<<<<

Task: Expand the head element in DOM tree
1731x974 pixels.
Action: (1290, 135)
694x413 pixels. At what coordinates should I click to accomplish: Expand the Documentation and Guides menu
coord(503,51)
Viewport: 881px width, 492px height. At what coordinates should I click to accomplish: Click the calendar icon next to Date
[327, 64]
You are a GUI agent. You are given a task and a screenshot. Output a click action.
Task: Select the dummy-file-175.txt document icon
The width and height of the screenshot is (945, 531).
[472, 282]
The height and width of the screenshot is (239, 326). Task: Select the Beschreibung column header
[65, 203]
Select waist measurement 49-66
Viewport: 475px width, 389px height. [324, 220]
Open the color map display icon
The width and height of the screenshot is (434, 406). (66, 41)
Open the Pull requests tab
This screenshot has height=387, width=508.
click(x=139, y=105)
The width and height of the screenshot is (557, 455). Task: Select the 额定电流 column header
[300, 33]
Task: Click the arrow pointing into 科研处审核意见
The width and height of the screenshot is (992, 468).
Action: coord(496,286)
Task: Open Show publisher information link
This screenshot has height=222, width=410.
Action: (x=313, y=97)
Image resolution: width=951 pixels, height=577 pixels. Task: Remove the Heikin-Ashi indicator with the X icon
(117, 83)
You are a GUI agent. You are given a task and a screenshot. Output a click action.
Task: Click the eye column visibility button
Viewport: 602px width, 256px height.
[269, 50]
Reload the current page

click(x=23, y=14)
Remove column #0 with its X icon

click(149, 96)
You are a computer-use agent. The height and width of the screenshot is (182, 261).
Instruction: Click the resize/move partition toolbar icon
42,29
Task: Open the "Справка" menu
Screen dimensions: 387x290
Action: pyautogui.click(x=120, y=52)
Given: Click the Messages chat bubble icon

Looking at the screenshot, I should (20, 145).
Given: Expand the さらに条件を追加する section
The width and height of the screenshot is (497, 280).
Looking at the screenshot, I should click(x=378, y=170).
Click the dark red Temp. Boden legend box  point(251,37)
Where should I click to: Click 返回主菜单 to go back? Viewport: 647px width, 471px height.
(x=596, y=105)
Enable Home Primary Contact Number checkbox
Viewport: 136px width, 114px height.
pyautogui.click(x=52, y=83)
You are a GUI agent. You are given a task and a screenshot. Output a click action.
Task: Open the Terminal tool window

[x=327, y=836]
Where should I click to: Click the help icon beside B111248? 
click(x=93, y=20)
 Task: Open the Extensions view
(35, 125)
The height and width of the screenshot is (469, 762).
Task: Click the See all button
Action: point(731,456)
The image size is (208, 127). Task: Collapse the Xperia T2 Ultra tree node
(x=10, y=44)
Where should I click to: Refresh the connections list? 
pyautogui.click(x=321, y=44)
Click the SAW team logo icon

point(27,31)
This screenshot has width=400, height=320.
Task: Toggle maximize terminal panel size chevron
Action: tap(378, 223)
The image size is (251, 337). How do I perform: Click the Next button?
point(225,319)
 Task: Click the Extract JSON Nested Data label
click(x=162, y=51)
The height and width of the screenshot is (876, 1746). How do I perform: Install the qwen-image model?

>>>>

> [To be done]:
Please count the rows above that contain the word "button" and reply with only that number.

> [Completed exercise]:
3